Written request
List every line of the data below that contains the word "Open".

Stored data
+ + + + +

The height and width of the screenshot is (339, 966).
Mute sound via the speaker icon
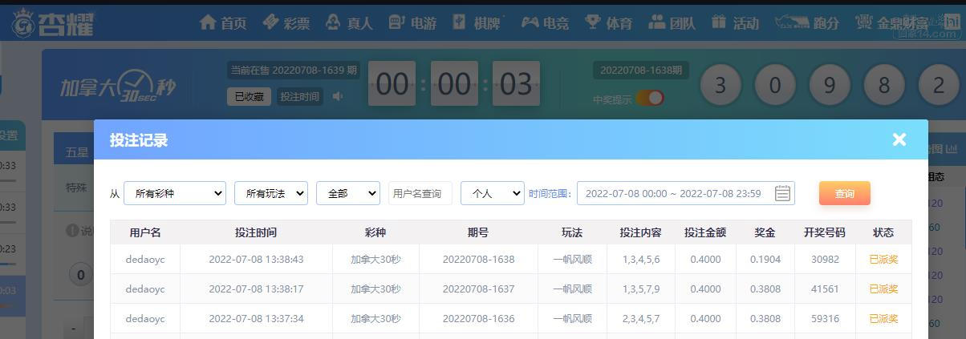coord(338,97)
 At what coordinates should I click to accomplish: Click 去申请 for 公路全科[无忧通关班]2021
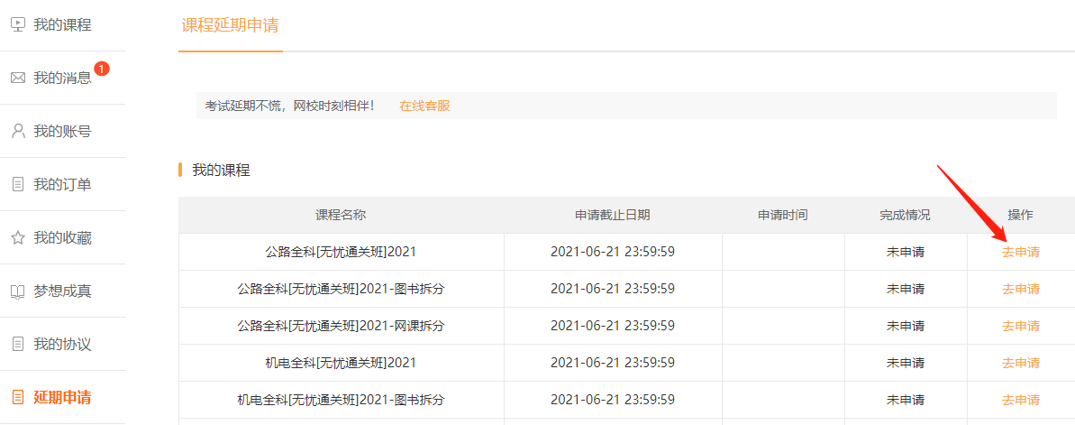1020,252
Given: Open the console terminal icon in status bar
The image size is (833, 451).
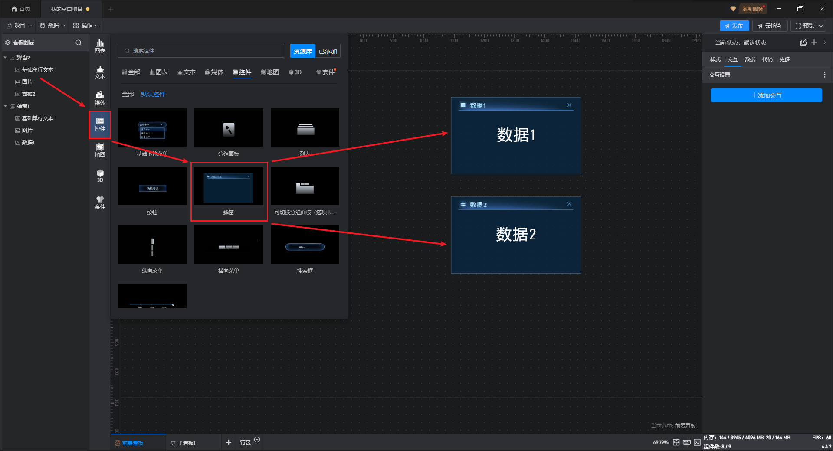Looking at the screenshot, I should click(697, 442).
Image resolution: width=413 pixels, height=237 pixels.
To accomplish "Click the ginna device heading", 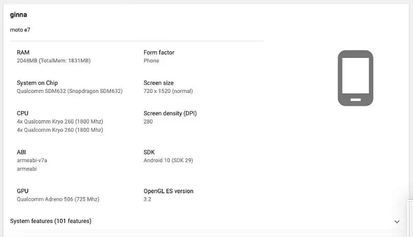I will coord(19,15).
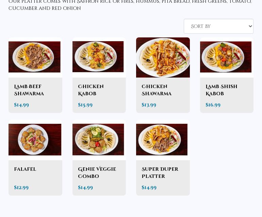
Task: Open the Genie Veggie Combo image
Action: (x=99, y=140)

+ + + + +

Full response
Given: Open the console terminal icon in status bar
Task: Open the Genie Veggie Combo image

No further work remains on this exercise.